Dialogue on the Threshold

Schwellendialog
Showing posts with label Rabelais. Show all posts
Showing posts with label Rabelais. Show all posts

10 January 2022

Privy matters (2)

Cette distinction est trop obscure, nostre chouse vaut mieux, & puis j’ay mis dehors tous ceux qui n’aiment point raillerie,(*) soyez les bien ventrus,(†) la panse (‡) fait l’homme : je vous prie ça en liberté, y a-il personne de vous qui ait le ventre tendu, qui veuille aller en Purgatoire ? (§) tout est libre & bon en son temps, lieu & endroit ; ce fut un Moyne de S. Denys, disciple de Genebrard,() qui m’aprit à nommer ainsi le privé, pource qu’on s’y purge.

[Béroalde de Verville], Le Moyen de parvenir. Oevure contenant la raison de tout ce qui a esté, est, & sera. Avec demonstrations certaines & necessaires, selon la rencontre des effets de VERTU. Et adviendra que ceux qui auront nez à porter Lunettes sen serviront, ainsi qu’il est escrit au dictionnaire à dormir en toutes langues, S. Recensuit Sapiens ab A, ad Z. Imprimé cette année [1616] 
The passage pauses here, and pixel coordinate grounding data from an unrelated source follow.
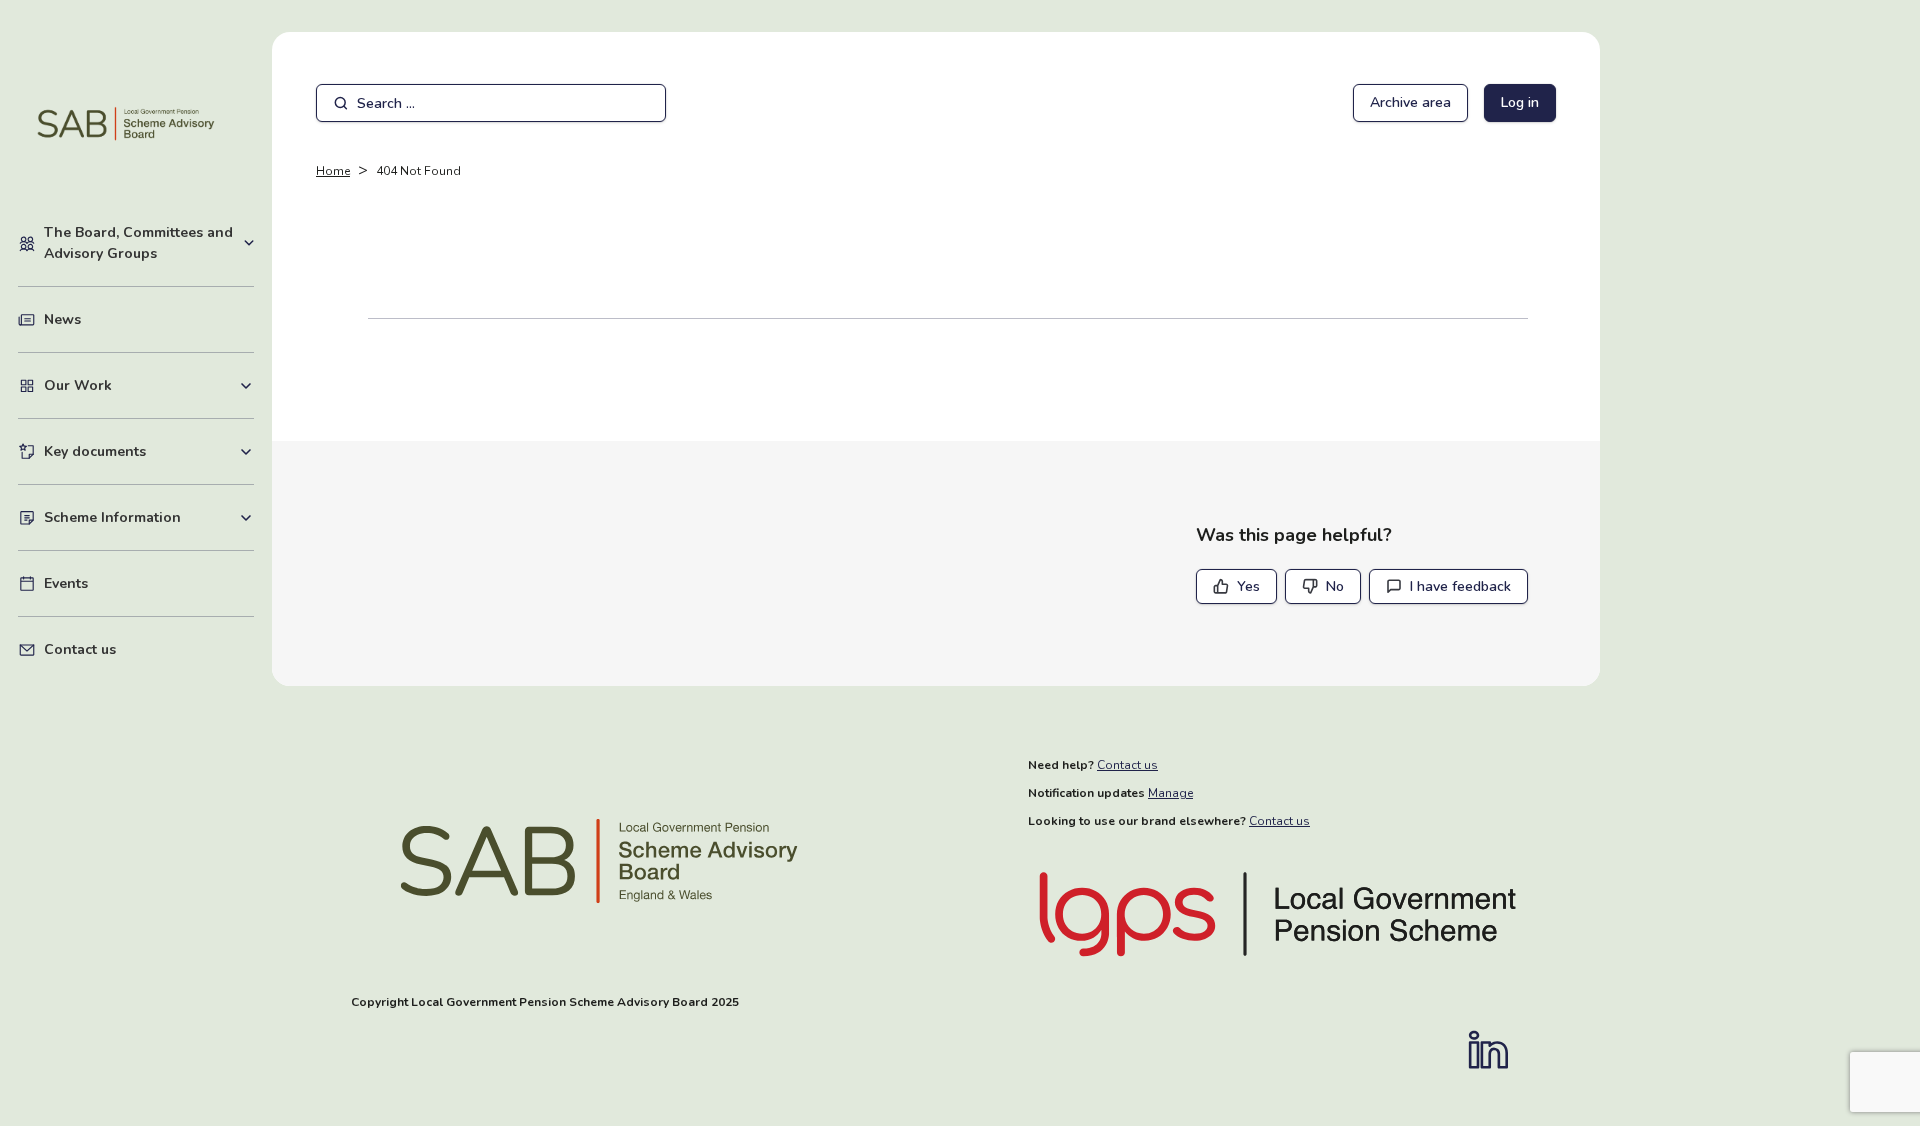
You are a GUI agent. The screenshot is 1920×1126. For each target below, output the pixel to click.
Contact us (80, 649)
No (1335, 586)
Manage (1170, 793)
* ceux qui n’aiment point raillerie i.e., the agelasts, whose inability to laugh is a mark of their inhumanity. In the Letter to Lord Odet, Cardinal de Châtillon, Rabelais names the agelasts alongside the cannibals and misanthropes as men that are desraisonnés, devoid of reason, like irrational beasts—solus homo ridet.
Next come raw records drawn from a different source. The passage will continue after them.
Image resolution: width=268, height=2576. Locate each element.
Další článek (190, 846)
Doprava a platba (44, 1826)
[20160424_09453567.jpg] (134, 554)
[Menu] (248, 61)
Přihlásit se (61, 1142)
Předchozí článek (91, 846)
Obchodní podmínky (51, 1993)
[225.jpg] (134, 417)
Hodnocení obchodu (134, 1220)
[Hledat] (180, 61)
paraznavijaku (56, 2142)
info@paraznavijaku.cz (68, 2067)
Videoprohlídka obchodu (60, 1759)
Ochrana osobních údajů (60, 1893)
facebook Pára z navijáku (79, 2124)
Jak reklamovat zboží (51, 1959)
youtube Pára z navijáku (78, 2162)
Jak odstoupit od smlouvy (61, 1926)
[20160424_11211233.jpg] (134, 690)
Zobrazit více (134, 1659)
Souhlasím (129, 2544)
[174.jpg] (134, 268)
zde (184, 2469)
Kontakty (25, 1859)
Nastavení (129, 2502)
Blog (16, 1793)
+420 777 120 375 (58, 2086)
ventrus portmanteau of ventre and the past participle venu. The ventre/γαστήρ, or material corporeal substratum (материально-телесный низ Bakhtin), which breaks down food in order for the body to put on new flesh, in an endless cycle of digestion and regeneration, particularly lends itself to jesting, to puns and word play, themselves a process of breaking down language to generate new meanings.
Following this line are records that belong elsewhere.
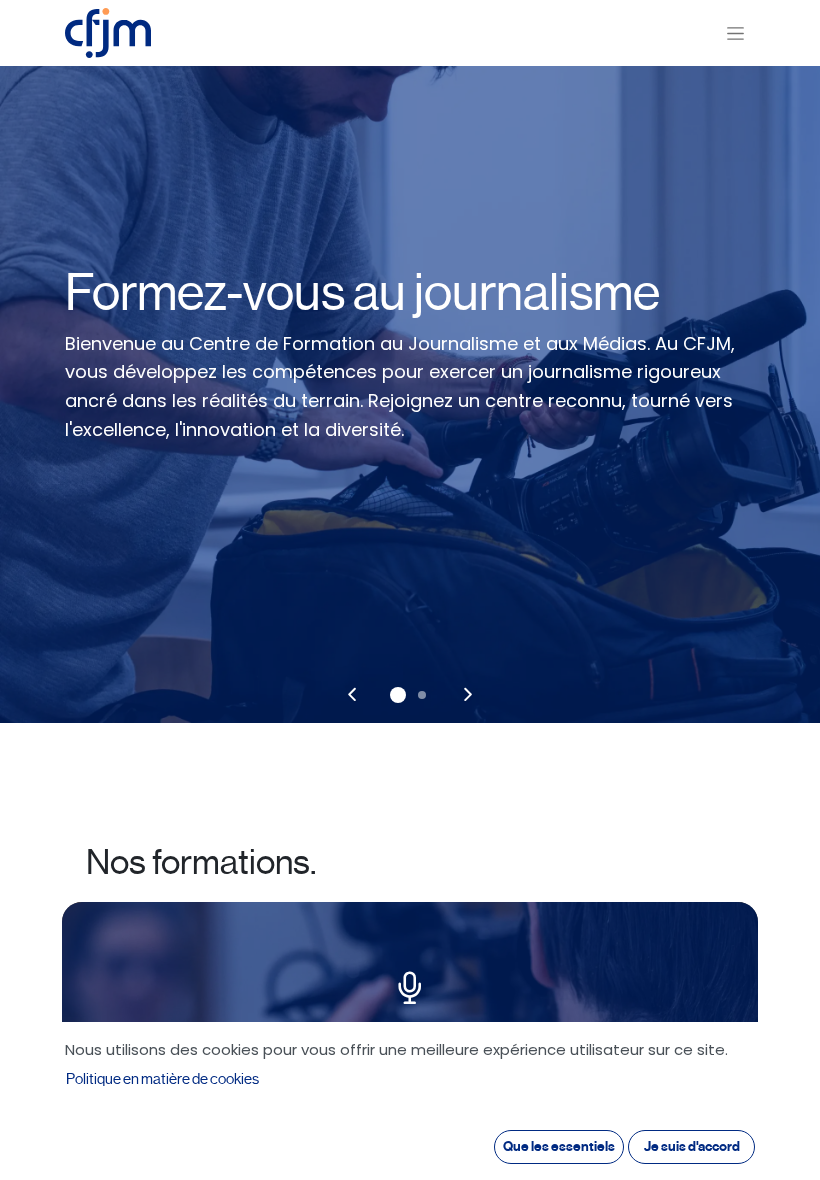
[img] (352, 694)
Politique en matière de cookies (162, 1079)
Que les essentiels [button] (559, 1146)
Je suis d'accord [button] (692, 1146)
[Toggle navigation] (735, 33)
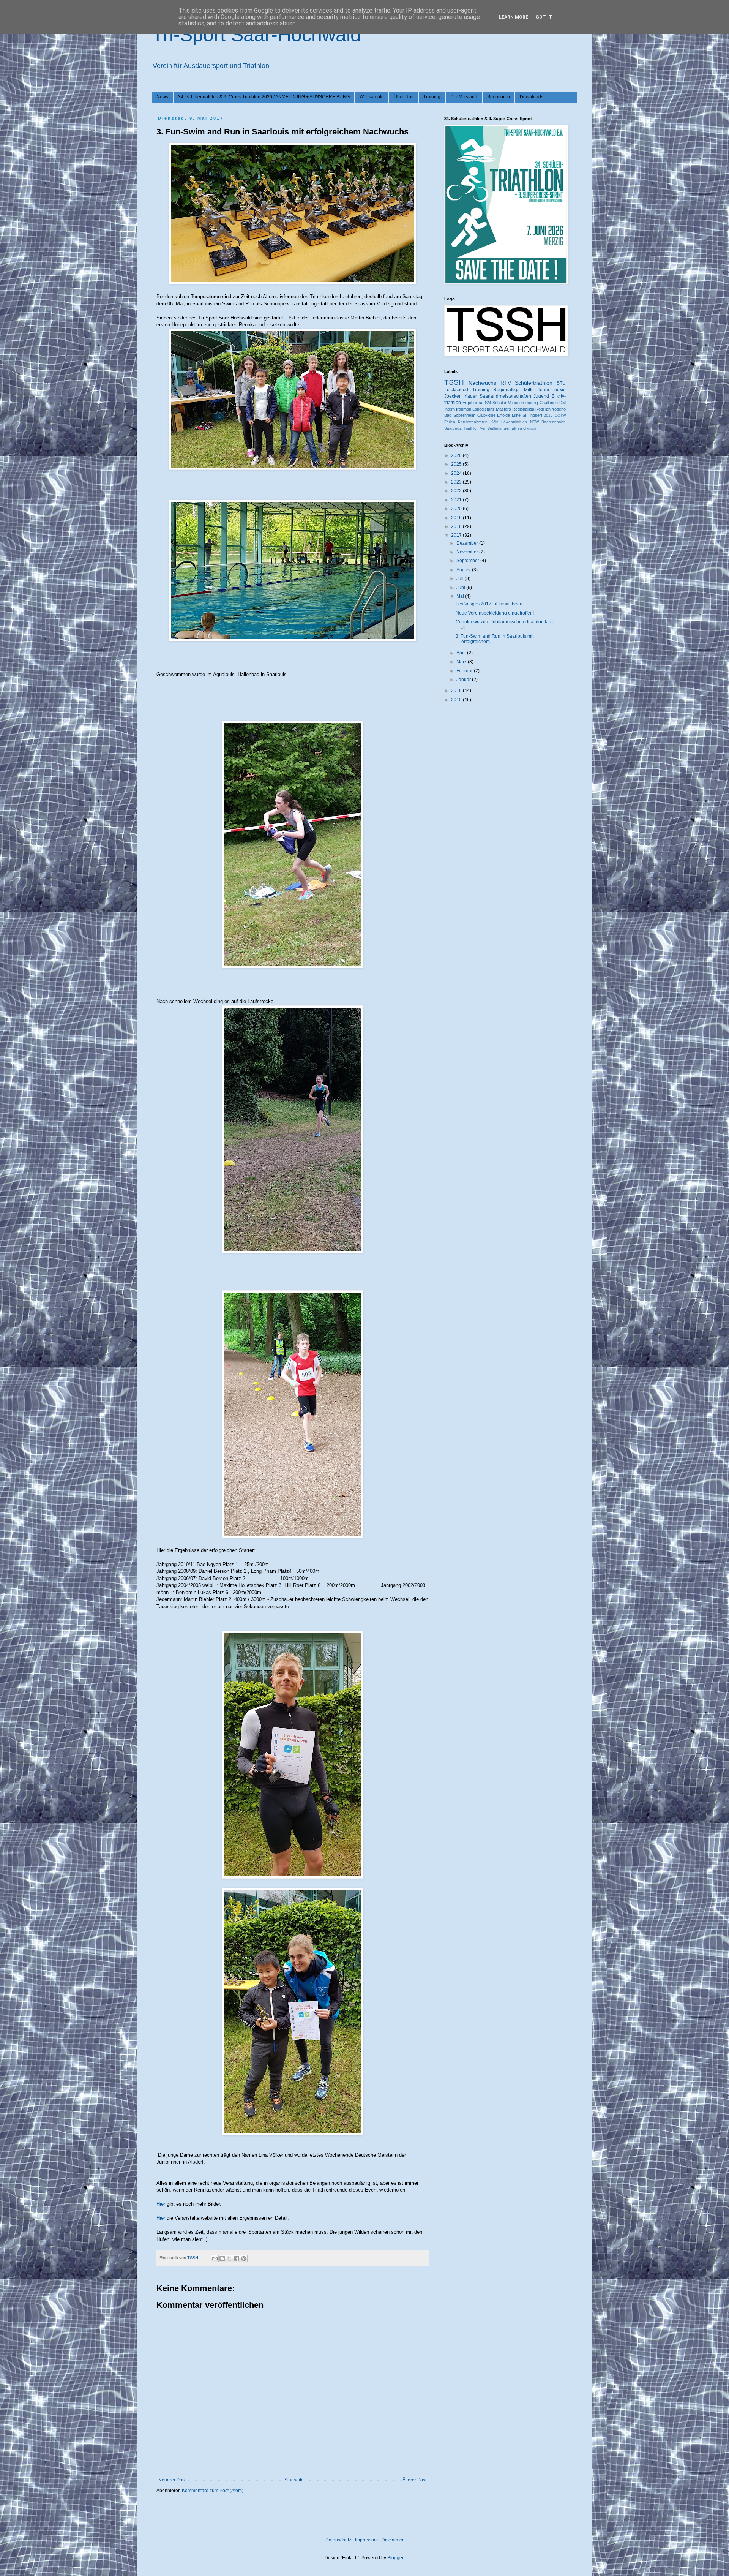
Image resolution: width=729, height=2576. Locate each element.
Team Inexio (552, 389)
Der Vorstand (463, 97)
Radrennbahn (553, 422)
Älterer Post (414, 2480)
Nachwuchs (482, 383)
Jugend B (544, 396)
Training (431, 97)
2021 (457, 500)
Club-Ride (486, 415)
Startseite (294, 2480)
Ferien (449, 422)
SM (488, 402)
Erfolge (503, 415)
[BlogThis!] (222, 2258)
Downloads (531, 97)
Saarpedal (453, 428)
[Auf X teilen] (229, 2258)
la panse the gut, bowels, paunch, from the Latin pantex, which was a vulgar term for venter (whence the French ventre), meaning both belly and womb, and, in the plural (pantices), tripe, sausages. The pantex/venter is the seat of the appetite, the material corporeal substratum, which defines and generates man's material nature: la panse fait l'homme.

§ Purgatoire in Middle French the word could equally refer to spiritual and to physical purgation.

GenebrardGilbert Génebrard (1535-1597). Benedictine theologian, Archbishop of Aix, ardent supporter of the anti-Huguenot Holy League in the French Wars of Religion (1562-1598).

This distinction is too subtle, our plan is the better, and I have heedfully expelled all who loathe laughter. I give you all a gut (good) welcome, ’tis the paunch that makes the man; here all is free. If any have tight bellies let them go to purgatory; there is a time for everything and a place too. (It was a monk of St. Denis, a disciple of Genebrard's, who taught me to call the privy purgatory, because it is there that a man purges him.)

Fantastic Tales or the Way to AttainA Book Full of Pantagruelism Now for the First Time Done into English, trans. Arthur Machen. Privately Printed, Carbonnek, 1923

 

la panse fait l'homme


 

26 December 2021

The Land of Papagosse

Ils sont prins s'ils ne s'envolent,(*) ces pourceaux qui vestus à la Turque,(†) le Turban sur la teste, le halebarde sur l'espaule, vont s'embarquer dans un panier percé, pour faire une grande guerre navalle(‡) sur l'aisle d'un moulin à vent, aux pays de Papagosse,(§) où les chiens chient la poix, les chats gosillent(‖) le diamerdis,¶ les femmes enceintes pissent un pucelage gros comme le bras, & les grenoüilles crachent les oysons touts cuits & farcis.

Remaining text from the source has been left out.